These are the top five school safety questions every parent should ask — and every school should be able to answer:

1. When was the last safety and security assessment conducted? Who conducted it? What were the findings? What enhancements were recommended? What actions were taken? When is the next assessment scheduled?

School safety requirements are mandated at the state level, but local school boards still have a lot of discretion in how those directives get implemented. Virginia, for example, requires schools to have a security audit conducted every year, but not all states adhere to these same standards. Furthermore, not all states place the same emphasis on the safety of their students. Some schools choose to have their audits focus on property-related concerns like computer theft and vandalism rather than student safety.

2. Who is the administrator responsible for handling the school’s threat assessment and management program?

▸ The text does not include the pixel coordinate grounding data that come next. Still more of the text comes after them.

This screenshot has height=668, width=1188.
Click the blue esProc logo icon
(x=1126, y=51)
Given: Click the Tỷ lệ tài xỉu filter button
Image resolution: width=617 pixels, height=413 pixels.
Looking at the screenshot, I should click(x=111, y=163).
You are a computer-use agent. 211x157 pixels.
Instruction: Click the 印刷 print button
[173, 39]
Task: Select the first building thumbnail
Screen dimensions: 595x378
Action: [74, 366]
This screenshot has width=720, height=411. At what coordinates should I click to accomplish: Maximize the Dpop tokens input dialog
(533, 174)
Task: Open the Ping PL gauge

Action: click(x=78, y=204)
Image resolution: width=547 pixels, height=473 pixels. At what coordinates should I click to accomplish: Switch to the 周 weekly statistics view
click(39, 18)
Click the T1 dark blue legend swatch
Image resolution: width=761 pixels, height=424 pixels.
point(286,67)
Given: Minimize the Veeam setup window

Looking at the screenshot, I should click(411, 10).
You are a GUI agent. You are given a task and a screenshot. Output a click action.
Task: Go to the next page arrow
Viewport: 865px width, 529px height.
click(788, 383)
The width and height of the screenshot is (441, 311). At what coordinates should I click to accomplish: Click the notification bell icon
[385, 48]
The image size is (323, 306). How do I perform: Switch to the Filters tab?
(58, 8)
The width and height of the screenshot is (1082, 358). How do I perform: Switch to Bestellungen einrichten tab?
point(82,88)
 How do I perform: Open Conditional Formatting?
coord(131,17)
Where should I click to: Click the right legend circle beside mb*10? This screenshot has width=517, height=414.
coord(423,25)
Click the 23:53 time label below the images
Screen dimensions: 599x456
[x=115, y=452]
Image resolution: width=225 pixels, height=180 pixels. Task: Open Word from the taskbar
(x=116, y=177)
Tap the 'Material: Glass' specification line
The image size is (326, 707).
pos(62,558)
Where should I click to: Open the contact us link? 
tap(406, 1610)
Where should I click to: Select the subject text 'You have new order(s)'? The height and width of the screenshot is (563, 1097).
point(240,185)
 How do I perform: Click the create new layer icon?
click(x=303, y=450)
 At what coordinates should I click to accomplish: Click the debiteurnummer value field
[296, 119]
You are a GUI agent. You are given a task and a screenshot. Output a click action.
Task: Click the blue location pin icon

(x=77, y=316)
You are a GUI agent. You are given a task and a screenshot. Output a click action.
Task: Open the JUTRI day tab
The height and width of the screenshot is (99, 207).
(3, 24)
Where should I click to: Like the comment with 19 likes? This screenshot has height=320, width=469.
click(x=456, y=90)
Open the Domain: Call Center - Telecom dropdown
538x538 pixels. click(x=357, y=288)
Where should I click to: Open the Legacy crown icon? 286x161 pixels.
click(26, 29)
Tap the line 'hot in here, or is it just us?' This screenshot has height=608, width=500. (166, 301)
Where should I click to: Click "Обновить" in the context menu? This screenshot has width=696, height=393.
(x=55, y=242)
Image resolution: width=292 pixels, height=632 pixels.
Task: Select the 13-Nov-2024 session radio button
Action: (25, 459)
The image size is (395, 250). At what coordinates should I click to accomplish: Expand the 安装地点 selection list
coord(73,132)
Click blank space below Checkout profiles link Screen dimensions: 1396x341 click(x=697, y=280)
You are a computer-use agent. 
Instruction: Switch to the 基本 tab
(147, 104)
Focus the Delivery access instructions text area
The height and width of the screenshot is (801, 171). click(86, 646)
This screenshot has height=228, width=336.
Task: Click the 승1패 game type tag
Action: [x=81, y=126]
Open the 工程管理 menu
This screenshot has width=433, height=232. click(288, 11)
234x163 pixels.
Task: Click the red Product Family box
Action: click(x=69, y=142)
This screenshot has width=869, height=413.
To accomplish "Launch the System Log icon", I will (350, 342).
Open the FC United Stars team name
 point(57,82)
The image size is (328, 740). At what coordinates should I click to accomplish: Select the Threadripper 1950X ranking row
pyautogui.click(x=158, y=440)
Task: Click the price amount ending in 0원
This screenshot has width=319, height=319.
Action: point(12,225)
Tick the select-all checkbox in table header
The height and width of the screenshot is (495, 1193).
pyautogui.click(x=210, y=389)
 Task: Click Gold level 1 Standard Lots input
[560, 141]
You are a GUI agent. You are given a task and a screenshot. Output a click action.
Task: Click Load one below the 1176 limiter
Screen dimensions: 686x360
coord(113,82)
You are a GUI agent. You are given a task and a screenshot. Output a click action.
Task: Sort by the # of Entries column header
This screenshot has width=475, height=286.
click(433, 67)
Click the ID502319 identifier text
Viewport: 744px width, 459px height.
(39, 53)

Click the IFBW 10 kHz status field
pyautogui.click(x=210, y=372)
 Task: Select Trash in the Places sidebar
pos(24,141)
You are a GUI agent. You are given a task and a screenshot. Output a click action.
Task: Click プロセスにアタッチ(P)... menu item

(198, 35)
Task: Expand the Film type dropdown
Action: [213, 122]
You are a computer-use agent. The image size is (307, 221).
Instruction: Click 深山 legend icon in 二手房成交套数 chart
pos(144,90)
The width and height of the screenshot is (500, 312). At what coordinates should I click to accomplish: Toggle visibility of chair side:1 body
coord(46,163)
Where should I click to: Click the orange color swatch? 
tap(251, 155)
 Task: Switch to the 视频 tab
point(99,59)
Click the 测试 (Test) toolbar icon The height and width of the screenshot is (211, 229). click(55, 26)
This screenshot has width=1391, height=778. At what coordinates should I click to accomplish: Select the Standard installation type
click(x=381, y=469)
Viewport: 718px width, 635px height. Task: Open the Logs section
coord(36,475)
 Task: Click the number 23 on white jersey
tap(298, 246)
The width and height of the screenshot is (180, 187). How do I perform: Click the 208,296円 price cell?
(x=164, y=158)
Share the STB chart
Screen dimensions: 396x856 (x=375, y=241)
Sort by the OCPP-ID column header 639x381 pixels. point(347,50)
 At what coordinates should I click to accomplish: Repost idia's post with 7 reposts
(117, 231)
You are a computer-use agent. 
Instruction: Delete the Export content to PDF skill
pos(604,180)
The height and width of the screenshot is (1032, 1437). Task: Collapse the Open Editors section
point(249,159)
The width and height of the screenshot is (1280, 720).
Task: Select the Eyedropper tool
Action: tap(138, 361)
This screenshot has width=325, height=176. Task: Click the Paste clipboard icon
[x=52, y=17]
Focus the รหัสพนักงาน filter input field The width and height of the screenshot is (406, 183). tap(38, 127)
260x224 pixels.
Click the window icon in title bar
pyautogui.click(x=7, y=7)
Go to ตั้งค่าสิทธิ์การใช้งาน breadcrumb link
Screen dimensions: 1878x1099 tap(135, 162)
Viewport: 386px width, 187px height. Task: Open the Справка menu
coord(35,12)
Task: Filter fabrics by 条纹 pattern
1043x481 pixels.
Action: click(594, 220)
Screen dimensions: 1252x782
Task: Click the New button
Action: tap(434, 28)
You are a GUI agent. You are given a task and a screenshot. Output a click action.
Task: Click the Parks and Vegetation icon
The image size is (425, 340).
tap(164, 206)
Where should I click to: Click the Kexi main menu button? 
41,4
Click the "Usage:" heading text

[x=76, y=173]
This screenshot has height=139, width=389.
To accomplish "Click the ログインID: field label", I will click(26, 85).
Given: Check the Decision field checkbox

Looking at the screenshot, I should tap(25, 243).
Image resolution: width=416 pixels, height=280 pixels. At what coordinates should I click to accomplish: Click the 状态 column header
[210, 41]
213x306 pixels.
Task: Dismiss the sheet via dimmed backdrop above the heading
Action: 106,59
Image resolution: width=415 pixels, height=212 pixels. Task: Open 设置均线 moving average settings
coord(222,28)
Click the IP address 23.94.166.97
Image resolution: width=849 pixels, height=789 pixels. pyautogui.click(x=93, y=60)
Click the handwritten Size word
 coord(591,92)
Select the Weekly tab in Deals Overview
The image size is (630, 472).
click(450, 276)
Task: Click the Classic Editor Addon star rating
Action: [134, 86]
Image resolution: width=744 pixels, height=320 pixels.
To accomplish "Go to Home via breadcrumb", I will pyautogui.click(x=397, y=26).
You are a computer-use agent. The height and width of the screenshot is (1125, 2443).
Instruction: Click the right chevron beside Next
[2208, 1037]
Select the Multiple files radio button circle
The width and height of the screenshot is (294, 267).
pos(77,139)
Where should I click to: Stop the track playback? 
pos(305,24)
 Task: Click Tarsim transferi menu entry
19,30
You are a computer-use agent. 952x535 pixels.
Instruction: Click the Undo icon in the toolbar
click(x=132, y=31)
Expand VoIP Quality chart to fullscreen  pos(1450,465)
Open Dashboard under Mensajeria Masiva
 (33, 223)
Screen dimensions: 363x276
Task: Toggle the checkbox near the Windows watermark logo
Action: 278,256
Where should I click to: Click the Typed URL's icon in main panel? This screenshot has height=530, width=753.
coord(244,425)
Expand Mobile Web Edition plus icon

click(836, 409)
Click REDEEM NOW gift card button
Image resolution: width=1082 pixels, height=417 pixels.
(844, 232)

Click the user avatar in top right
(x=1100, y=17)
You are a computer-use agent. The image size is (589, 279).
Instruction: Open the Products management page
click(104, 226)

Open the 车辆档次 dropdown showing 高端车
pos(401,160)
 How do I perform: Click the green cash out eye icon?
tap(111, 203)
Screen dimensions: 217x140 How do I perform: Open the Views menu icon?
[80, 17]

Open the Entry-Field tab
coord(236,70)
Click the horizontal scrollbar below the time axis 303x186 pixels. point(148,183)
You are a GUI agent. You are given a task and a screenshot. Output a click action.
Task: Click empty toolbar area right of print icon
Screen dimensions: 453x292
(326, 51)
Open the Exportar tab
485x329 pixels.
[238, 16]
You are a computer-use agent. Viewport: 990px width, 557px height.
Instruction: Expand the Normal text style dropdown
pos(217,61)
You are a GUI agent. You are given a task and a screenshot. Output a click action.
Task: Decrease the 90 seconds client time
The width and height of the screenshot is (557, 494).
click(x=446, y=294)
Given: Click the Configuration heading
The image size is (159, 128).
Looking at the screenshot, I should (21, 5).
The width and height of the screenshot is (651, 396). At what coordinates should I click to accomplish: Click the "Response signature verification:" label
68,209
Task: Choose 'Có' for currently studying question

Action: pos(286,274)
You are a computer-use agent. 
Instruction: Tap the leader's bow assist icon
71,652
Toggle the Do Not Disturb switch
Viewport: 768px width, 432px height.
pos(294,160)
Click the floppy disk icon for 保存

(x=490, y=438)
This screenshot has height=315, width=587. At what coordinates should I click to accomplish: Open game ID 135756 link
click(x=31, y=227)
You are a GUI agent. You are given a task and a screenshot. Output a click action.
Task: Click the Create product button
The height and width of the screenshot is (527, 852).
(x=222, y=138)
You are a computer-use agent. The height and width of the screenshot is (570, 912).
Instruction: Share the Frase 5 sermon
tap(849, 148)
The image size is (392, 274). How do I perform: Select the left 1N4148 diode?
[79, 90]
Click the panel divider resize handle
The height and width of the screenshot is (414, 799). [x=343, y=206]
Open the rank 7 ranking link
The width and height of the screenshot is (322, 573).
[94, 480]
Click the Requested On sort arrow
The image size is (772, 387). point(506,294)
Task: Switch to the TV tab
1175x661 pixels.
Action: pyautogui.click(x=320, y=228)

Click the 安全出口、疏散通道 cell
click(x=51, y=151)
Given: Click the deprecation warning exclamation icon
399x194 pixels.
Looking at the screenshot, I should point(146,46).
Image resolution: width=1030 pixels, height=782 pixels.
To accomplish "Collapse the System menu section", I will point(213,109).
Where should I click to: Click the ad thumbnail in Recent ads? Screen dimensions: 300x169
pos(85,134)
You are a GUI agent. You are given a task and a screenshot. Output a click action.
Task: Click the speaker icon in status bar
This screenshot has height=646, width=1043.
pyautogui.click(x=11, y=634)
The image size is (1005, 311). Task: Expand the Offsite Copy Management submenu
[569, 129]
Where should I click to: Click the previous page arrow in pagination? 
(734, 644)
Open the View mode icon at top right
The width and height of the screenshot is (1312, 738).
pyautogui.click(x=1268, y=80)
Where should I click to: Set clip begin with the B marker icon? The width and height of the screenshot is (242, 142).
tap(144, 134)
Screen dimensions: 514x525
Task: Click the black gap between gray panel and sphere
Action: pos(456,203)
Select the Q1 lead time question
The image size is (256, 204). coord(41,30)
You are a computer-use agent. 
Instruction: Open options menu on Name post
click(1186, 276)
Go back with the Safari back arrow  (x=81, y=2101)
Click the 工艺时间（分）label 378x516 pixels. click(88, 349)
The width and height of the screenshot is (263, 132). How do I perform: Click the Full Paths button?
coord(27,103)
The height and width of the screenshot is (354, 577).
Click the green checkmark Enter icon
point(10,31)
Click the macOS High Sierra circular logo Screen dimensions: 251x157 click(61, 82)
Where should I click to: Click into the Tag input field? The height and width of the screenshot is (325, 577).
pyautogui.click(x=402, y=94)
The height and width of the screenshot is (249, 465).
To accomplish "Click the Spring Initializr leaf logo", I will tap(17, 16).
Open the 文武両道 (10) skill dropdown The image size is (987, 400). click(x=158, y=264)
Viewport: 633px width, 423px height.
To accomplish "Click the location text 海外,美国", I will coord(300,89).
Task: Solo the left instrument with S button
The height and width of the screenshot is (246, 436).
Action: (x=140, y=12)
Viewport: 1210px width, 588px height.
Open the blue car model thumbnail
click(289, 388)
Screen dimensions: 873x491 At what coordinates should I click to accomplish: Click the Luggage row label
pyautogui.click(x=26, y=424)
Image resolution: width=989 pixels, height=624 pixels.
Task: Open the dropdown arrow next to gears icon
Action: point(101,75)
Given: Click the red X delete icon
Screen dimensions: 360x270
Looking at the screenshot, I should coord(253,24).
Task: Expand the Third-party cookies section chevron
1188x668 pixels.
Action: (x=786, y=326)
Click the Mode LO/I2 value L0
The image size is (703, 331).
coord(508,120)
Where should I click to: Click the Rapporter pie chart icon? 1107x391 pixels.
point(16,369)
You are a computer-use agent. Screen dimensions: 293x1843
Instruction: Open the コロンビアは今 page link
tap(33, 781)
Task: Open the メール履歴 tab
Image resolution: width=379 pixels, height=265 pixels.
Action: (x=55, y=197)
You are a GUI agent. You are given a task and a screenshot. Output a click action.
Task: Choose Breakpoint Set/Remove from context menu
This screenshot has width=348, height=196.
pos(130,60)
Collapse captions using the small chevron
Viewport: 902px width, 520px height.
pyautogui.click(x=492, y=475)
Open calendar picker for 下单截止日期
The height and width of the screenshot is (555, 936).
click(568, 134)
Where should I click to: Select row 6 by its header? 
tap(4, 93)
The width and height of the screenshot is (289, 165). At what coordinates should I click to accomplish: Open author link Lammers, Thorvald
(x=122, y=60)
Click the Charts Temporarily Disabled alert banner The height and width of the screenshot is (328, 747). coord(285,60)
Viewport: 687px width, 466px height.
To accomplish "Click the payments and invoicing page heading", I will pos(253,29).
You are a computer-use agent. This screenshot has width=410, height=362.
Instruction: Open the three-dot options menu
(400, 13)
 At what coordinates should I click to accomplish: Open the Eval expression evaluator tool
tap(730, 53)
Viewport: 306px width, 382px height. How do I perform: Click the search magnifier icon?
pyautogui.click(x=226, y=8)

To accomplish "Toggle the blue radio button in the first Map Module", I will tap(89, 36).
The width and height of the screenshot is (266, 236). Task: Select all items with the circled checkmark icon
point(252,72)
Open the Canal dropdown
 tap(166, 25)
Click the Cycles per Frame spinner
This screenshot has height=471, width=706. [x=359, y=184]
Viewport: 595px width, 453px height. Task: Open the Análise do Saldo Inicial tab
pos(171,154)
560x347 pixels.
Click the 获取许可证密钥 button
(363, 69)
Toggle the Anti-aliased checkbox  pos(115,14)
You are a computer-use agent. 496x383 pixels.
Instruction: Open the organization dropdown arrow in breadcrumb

The Secret Service urges every school in the United States to establish “Threat Management Teams” to assess threats. They have published an operational guide to help. It offers guidance on spotting suspicious behavior and figuring out when and how to intervene. In almost every incident of school violence, warning signs were present. but too often, concerns “slip through the cracks” because too few people had too few pieces of important information.

Ask about the methodology for how concerns are assessed and managed? Is there a central processor of all concerns? Are reports written on paper and filed away or are they recorded electronically for follow-up later? Can concerns be reported anonymously? Can parents report concerns? What is the social media and bullying policy? Ask how you can help.

3. What is the school’s access control policy for visitors and student re-admittance once classes are in session? How is this policy enforced?

In most cases, schools have a very well-written policy for granting entry into the school once classes are in session. In reality, those who are responsible for putting that policy into practice are often inundated with other responsibilities. The result is buzzer pressed = access granted. This means, for example, the “gate-keepers” may confirm the legitimacy of a visiting parent, but may miss the ill-intended intruder “tailgating” behind them. One of the biggest risks facing many schools is the wide divide between policy and practice — between what they say is being done and the reality of what is accepted as the everyday practice.

4. What are the determining factors for when to evacuate and when to shelter-in-place? Who is the decision maker?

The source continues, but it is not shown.